> [WHAT TO DO]:
Rewrite the data below as a JSON array of strings, one string per line, skipping blank lines and leaving out the pictures.

> [PROVIDED ENTRIES]:
++++++++++++++++++++
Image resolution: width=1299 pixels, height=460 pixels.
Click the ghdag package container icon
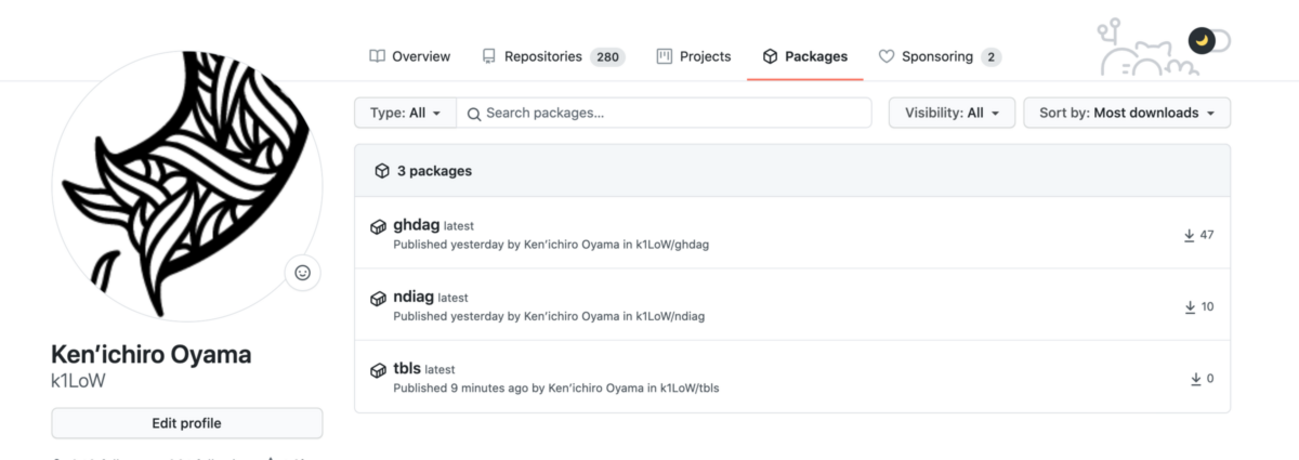tap(379, 227)
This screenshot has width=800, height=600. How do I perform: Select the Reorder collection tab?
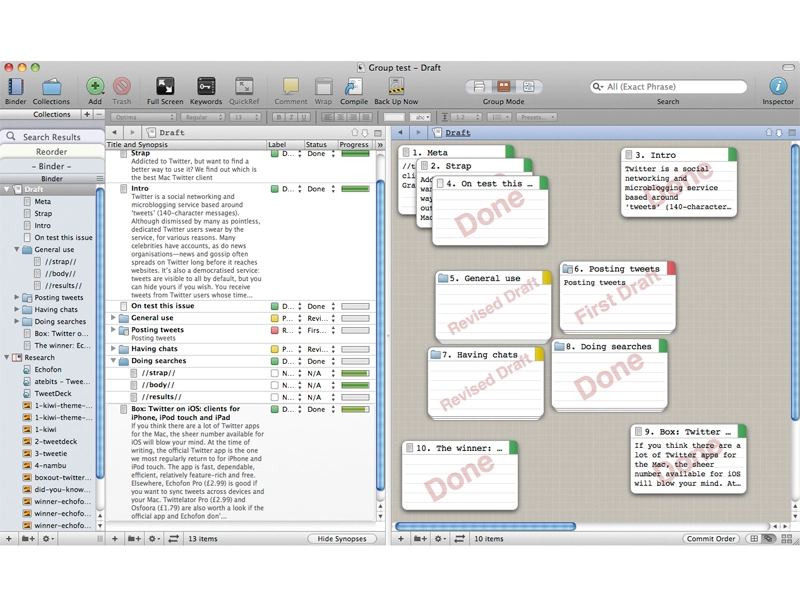tap(52, 152)
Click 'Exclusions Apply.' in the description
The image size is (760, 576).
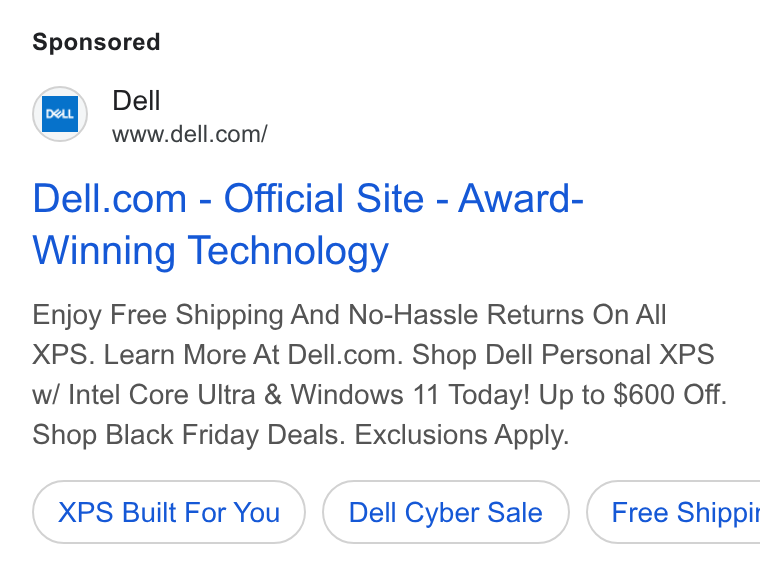(x=462, y=434)

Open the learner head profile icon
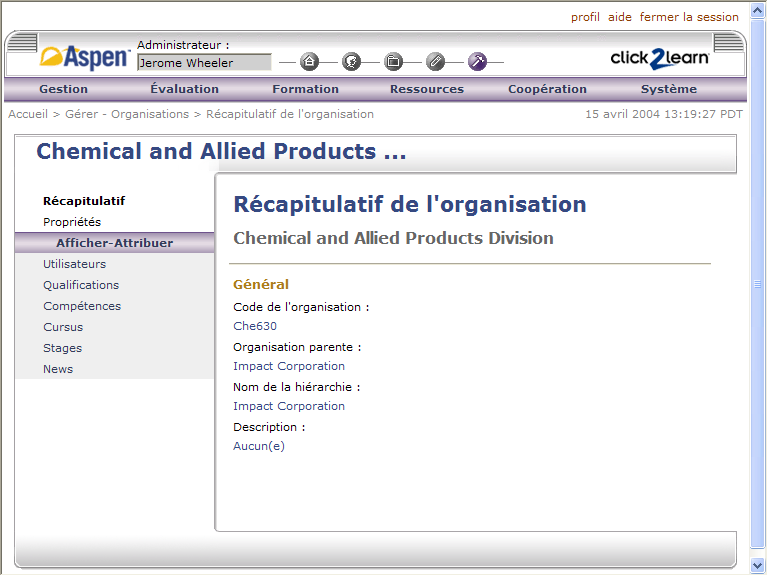pos(352,62)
++++++++++++++++++++
> [FINISHED EXERCISE]:
[
  "Image resolution: width=1299 pixels, height=460 pixels.",
  "Click the ghdag package container icon",
  "tap(379, 227)",
  "This screenshot has width=800, height=600. How do I perform: Select the Reorder collection tab?",
  "tap(52, 152)",
  "Click 'Exclusions Apply.' in the description",
  "The image size is (760, 576).",
  "(x=462, y=434)",
  "Open the learner head profile icon",
  "pos(352,62)"
]